Q regarding doctor's billing requirements

There are actually two things on this doctor’s paperwork that I have not encountered before. This is in Illinois.

One requires me to agree that, if I self-pay for some procedure or office visit, I promise not to bill my insurance company for doctor X’s provider fees. (I am not sure what significance the phrase “provider fees” has, as opposed to just the doctor’s fees. I assume it is just verbosity for the sake of sounding more legalistic.)

In other words, if I pay the practice when the service is rendered, I am not allowed to later file an insurance claim with my health insurance to get re-imbursed?

The other “new to me” item is a Direct Assignment of Benefits form, that allows the practice to deposit checks received on a patient’s account when made out to the patient.

These both give me kind of a WTF? response… but the doctor was recommended by my doctor and he seems to have a solid and highly respectable resume.

Now, it is my previous experience that if a doctor’s office files an insurance claim with my insurer on my behalf without requiring payment at the time of service, the bill gets reduced according to the insurer’s agreement with the practice, the insurance then pays whatever they are obiligated to pay, and then I am billed by the practice for whatever amount is left over. When the insurance pays something to the doctor, they pay the doctor’s practice directly, in the practice’s name. (at least, this is what I’ve always assumed…)

If I have to pay at the time of the service (at those practices that require that), I pay 100% and then either the practice or I file the claim and the insurance company re-imburses me by check mailed directly to me in my name, for the amount that they would normally have been obligated to pay.

Nowhere have I encountered a situation where the insurance company would mail the practice a check in my name. Does that ever happen?

I have not actually seen the doctor yet, and a call to the office about these questions was met with a “bring the paperwork in and we’ll discuss it on the day of the appointment” so I thought I would ask here to see if this is common.

I do not know if this practice requires payment at the time services are rendered or not. If it does, with the requirements above, I think it smells awfully fishy.

If it makes a difference, this is a plastic surgeon’s office.

I don’t have too much to do with our billing side but I do know that many places have separate “self-pay” fees.

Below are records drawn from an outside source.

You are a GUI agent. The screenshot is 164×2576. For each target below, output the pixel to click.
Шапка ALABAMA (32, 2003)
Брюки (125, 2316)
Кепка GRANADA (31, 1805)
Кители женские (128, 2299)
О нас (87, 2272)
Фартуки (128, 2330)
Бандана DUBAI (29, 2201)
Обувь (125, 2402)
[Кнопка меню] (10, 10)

It comes out of the realization that full retail is a fiction that no insurance company pays and that only those who are uninsured are sometimes asked to pay. The concept is to offer the self-paying (usually meaning uninsured) patient a similar discount schedule as being given to the insurers intead of that fictive full retail. That would not work if the “self-pay” then is actually then submitting the bill to the insurer.

And insurers are supposed to send the check in the practice’s name but screw it up more often than you’d think. The direct assignment is simpler than trying to get the insurer to take back the check and resend it in the practice name.

In truth I do not know how our billing does it.

Plastic surgery is often functionally considered “retail medicine” … much more is done that insurance does not cover, that does not “need” to be done, but that people are willing to pay for out of pocket … that may impact billing policies as well.

Thanks, DSeid.

I suspected the “plastic surgery” detail might have some relevance. I googled the exact wording on the authorization that I was concerned about, and the only hits were two other unrelated plastic surgery practices.

Well, guess I’l ljust have to wait until I can talk to someone at the practice.

For the insurance companies I’ve worked for it depends on if the provider is in-network or not. If it’s an in-network provider they file the claim, and payment is made directly to them. For out-of-network providers either the provider or the member can submit the claim, but the payment will always sent to the member and it’s on them pay the provider.

I actually found a couple of Direct Assignment of Benefits forms online and there are two things they have in common

  1. They both direct the insurance company to pay the provider directly and only if the insurance policy prohibits that , it then instructs that the check be made out to the patient and sent to the temporary address at the provider’s office.

  2. They both say that the payment will not exceed the total indebtedness to the provider.

    It sounds like the arrangements some dentists have - I’ve never found a dentist who was a participating provider with any of the dental policies I’ve had. Often, what happens is that enough work is needed to require pre-authorization. Along with the authorization comes an explanation of how much the insurance will pay- which is always much less than the fee. Some dentists take that into account when collecting payment from me- Fee $1500, insurance pays $500, collect the other $1000 from me. In those cases, the dentist has me sign the “assignment of benefits” section of the claim form, and the insurance company sends the $500 directly to the dentist. In other cases, the dentist collects the whole $1500 from me, and I keep the $500 check from the insurance company. Either way, I end up paying $1000 the insurance pays $500 and the dentist gets $1500. But without the assignment of benefits, I have to lay out the whole fee and await reimbursement for part of it.